As well, in another effort to cut long-term costs we offered early retirement packages to several high-level staff. While the positions will be re-filled, it will lead to fewer staff as empty positions are not filled at the end of the shuffle. This had an up-front cost but will reduce future yearly salary expenses.
Another biggie is a major investment in what’s called “capital works.” These are infrastructure costs we have to incur over the next decade, like: Federally mandated water treatment enhancements (to the tune of $200m); demographically demanded water supply additions (that’s $140m); and required replacement of aging, costly-to-maintain water and sewer lines like the ones under Water Street (estimated city-wide total: $200m+).

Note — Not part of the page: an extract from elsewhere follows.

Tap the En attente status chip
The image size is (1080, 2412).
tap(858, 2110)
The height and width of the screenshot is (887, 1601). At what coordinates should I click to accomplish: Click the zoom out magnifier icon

That’s just the water and sewer side of things. We also have lots of other projects in our 10-Year Capital Plan like bridges, buildings, parks, roads, and traffic infrastructure. This will all total $1.25 billion (!), and while we will be cost-sharing most of it with the Province and Feds, a lot of it leads to increased yearly operating and maintenance expenses.
This is all a really big deal. While a lot of our decisions have been made with the intent of “Investing in Tomorrow” (that’s the title of our budget), we are legally required to balance the budget each year.
That means we have to raise revenue (mostly through property taxes) to cover costs in the same year they’re incurred. Tax increases can be painful. So to minimize the tax increases this year, staff looked at where we can cut costs. Unfortunately, many of the cuts they were able to find really suck.
We’re in a serious pickle, folks. Expenses have skyrocketed at City Hall, and while it was all with the intent to improve the City for residents, many of us are hurting.
There has to be a better way to respond to our financial situation. Perhaps we need to go back to the drawing board, and there’s no shame in us on Council admitting that.